Pada arsitektur ini, sistem dipisah berdasarkan domain bisnis dengan batas yang jelas. Antara produsen data (penghasil event) dan konsumen data (penerima event) terkoneksi secara independen tanpa tergantung domain lain.
Ketika terjadi event (seperti nasabah melakukan transaksi), sistem penghasil data cukup mempublikasikan event tersebut ke Confluent. Sistem lain (seperti sistem fraud atau pelaporan) akan langsung mendapatkan informasi tersebut secara independen tanpa membebani sistem bank secara keseluruhan.
Contoh nyata efektivitas sistem ini adalah sistem referral. Ketika konsumen melakukan transaksi, Trust Bank bisa langsung memberikan imbalan atau referral saat itu juga. Hal ini mungkin terjadi karena sistem referral mendapatkan informasi transaksi secara real-time. “Dan ini menjadi penting karena 70% akuisisi nasabah kami dapat dari program referral,” ungkap Rajay.
Manfaatkan AI untuk Tumbuh
Selain teknologi, keberhasilan implementasi AI juga harus didukung oleh People alias karyawan di dalam organisasi. Bahkan seperti diungkap Chin Yin Ong (Chief Organisation Capability Officer Grab), manusia (people) justru menjadi faktor tersulit. “Kami menemukan bahwa teknologi ternyata bagian yang relatif mudah. Bagian tersulit adalah membawa seluruh organisasi untuk bertransformasi bersama,” ungkap Chin Yin.

Dari pengalaman selama ini, Chin Yin menyebut pentingnya kolaborasi di seluruh fungsi organisasi. “Masih banyak organisasi yang mengimplementasikan AI secara vertikal, dengan tujuan meningkatkan produktivitas,” ungkap Chin. Padahal, yang dibutuhkan adalah adopsi AI secara horizontal dan lintas divisi.

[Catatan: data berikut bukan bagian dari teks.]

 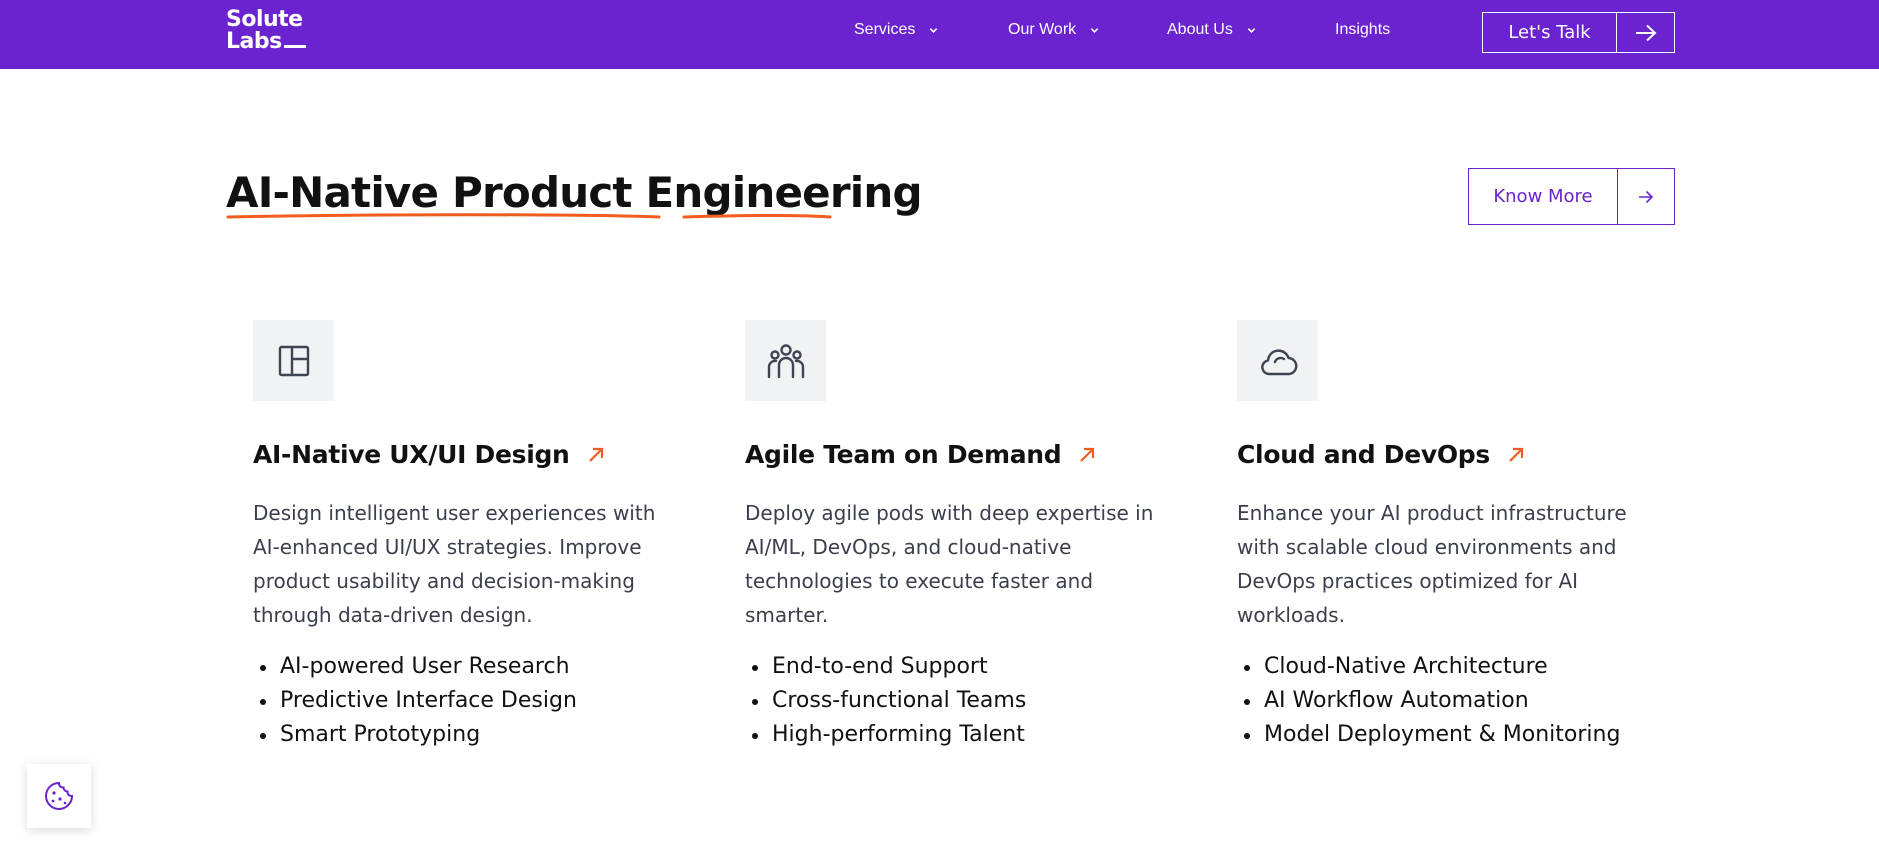 I want to click on logo: Solute Labs, so click(x=266, y=31).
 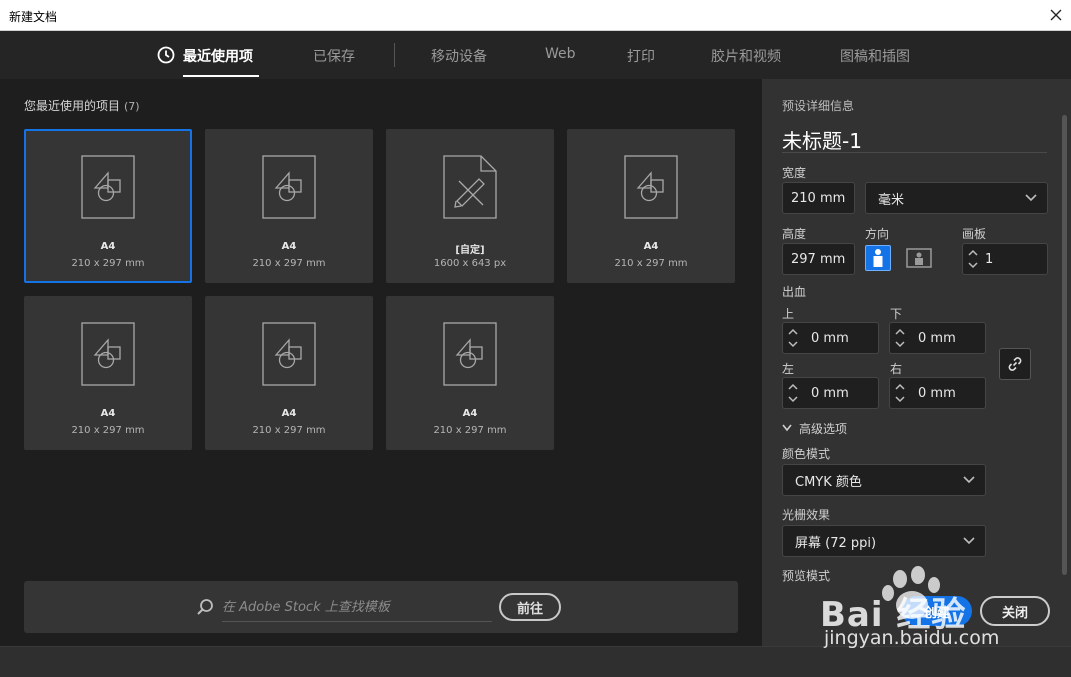 I want to click on bleed-right-stepper: 0 mm, so click(x=938, y=393).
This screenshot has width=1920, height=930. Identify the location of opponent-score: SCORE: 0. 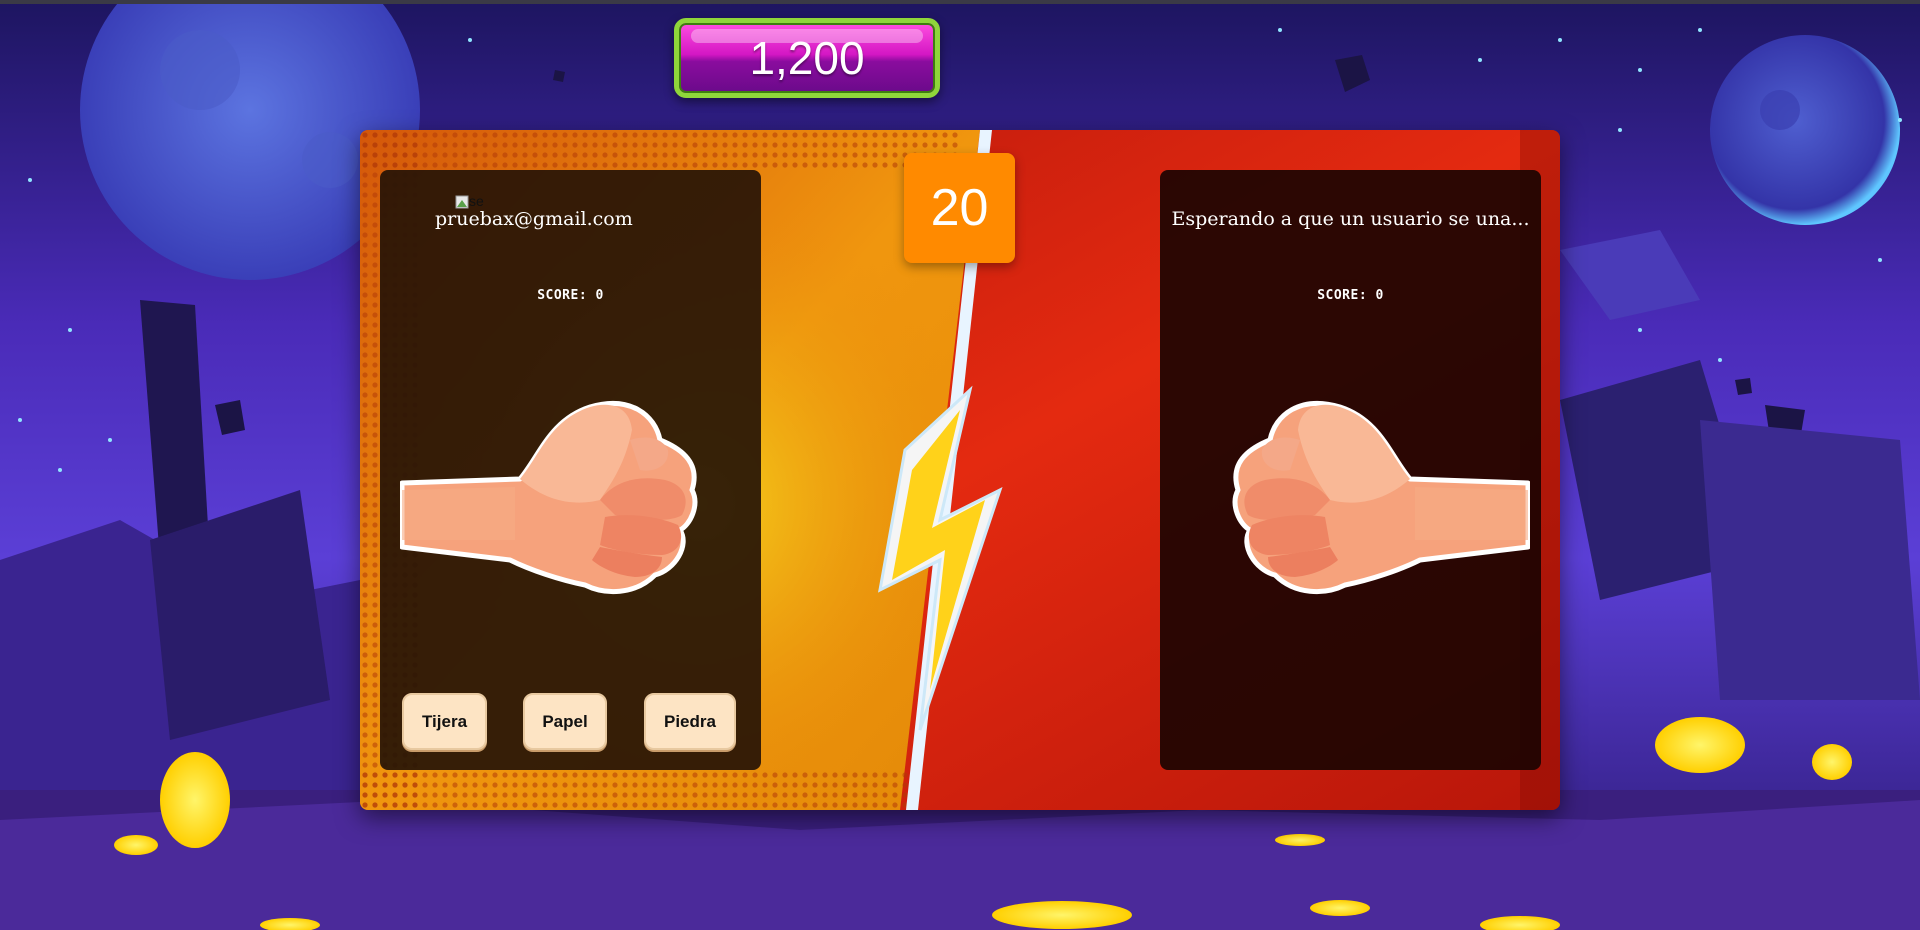
(1350, 296).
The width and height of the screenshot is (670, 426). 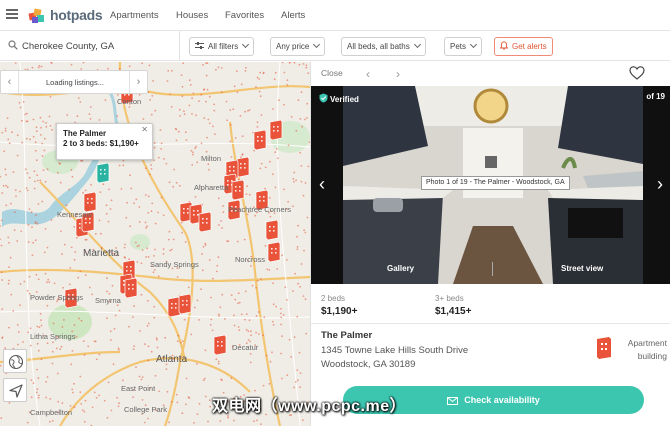 What do you see at coordinates (322, 184) in the screenshot?
I see `photo-prev-arrow: ‹` at bounding box center [322, 184].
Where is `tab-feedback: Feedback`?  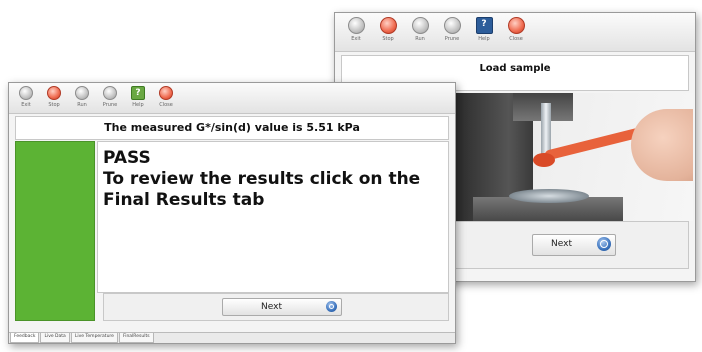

Hal inilah yang menjadi dasar mengapa Grab membentuk posisi Chief Organisational Capability Officer. “Tugas saya adalah merangkul organisasi secara vertikal dan horisontal agar seluruh orang di Grab bergerak bersama dan memberikan manfaat nyata,” ungkap Chin Yin.
Hal serupa juga diungkapkan Rajay Rai. “Apa pun yang [organisasi] Anda lakukan, kuncinya akan selalu People,” ungkap Rajay. “Apapun yang terjadi, menggunakan AI atau tidak, People adalah hal paling penting bagi kami” tambahnya.